### DOCUMENT EXCERPT
────

The challenge is that "exactly once" must span three systems: reading from Kafka (consumer), processing (application), and writing results (to Kafka or another system). Each transition is a potential failure point. Kafka's EOS closes all three gaps when both the source and sink are Kafka topics.

The Two Components of Kafka EOS

Kafka's exactly-once guarantee requires two pieces working together: the idempotent producer (which prevents broker-side duplicates) and transactions (which make read-process-write atomic across partitions).

Idempotent Producer Review

The idempotent producer assigns each producer instance a Producer ID (PID) and tags each message with a monotonically increasing sequence number per partition. The broker uses these to deduplicate retries. If the producer retries a message that the broker already stored, the broker silently discards the duplicate and resends the ACK for the original.

────

### SOURCE EXCERPT
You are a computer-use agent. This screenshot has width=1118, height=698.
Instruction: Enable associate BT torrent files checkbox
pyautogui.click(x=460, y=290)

────

### WHAT TO WORK ON
Reproduce the Kafka exactly-once excerpt word for word, from start to finish. You can set the listing aside.

### THE RESPONSE
The challenge is that "exactly once" must span three systems: reading from Kafka (consumer), processing (application), and writing results (to Kafka or another system). Each transition is a potential failure point. Kafka's EOS closes all three gaps when both the source and sink are Kafka topics.

The Two Components of Kafka EOS

Kafka's exactly-once guarantee requires two pieces working together: the idempotent producer (which prevents broker-side duplicates) and transactions (which make read-process-write atomic across partitions).

Idempotent Producer Review

The idempotent producer assigns each producer instance a Producer ID (PID) and tags each message with a monotonically increasing sequence number per partition. The broker uses these to deduplicate retries. If the producer retries a message that the broker already stored, the broker silently discards the duplicate and resends the ACK for the original.